■ **Work order**:
In the text on calibrating a chlamydia model, what source did the modelers use for Iowa's chlamydia positivity estimate?

■ **Page extract**:
'''
Both Philadelphia and Chicago provided estimates of chlamydia positivity in intervention schools. For calibration, we used positivity estimates from the first year available for each program as a proxy for the baseline chlamydia prevalence among the population of sexually active 15–18 year-olds in each city. For Iowa, we used a chlamydia positivity estimate from rural family planning clinics [24]. To calibrate rates of sexual initiation among 15–18 year olds, we used city-level data from the Youth Risk Behavior Survey (YRBS) [25] on the percentage of high school students who reported ever having had sex (state-level data used for Iowa).
The model was initially run to equilibrium using time-invariant parameters. We introduced time-varying parameters governing rates of sexual initiation starting in 1991, to correspond to years of data availability from YRBS, and time-varying parameters relating to screening rates and completeness of reporting on diagnosed infections in the general population starting in 2000, to correspond to the first year of case report data included in the likelihood.
'''
■ **Records supplied**:
'''
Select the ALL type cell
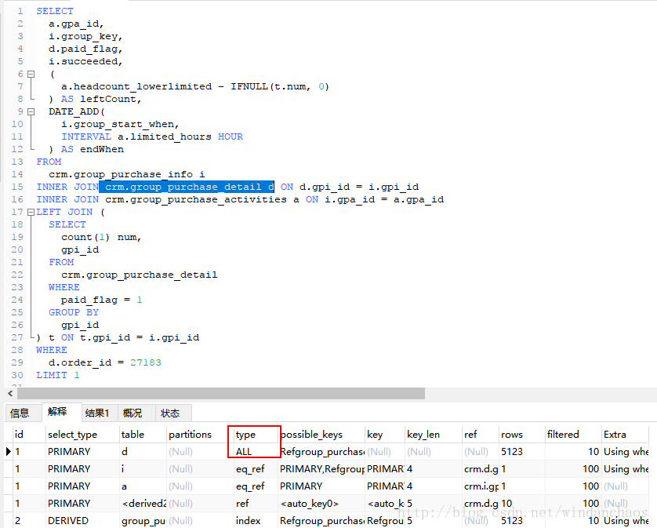Image resolution: width=657 pixels, height=528 pixels. (x=245, y=452)
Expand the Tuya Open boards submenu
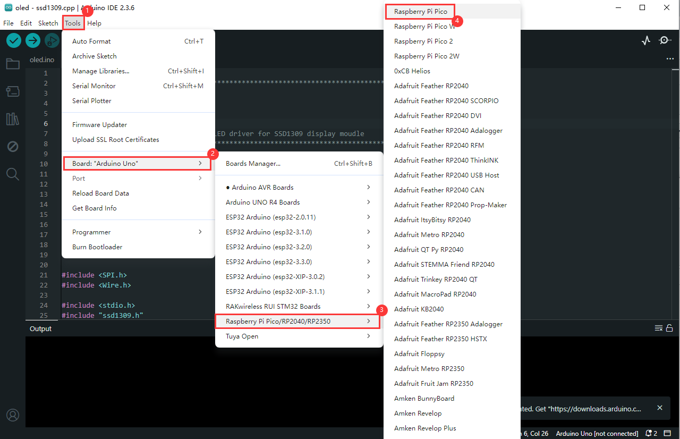The width and height of the screenshot is (680, 439). (299, 336)
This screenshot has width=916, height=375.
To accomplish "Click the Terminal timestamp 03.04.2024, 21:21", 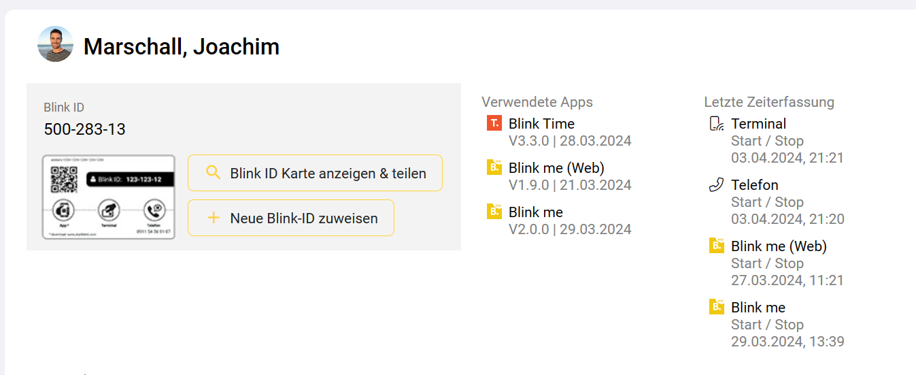I will click(x=787, y=158).
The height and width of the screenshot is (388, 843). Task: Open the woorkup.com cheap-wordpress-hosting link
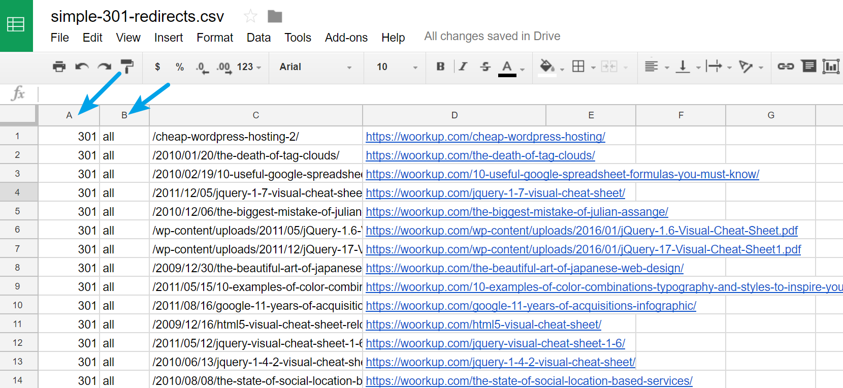pos(485,137)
'''
■ **Exercise solution**:
Rural family planning clinics.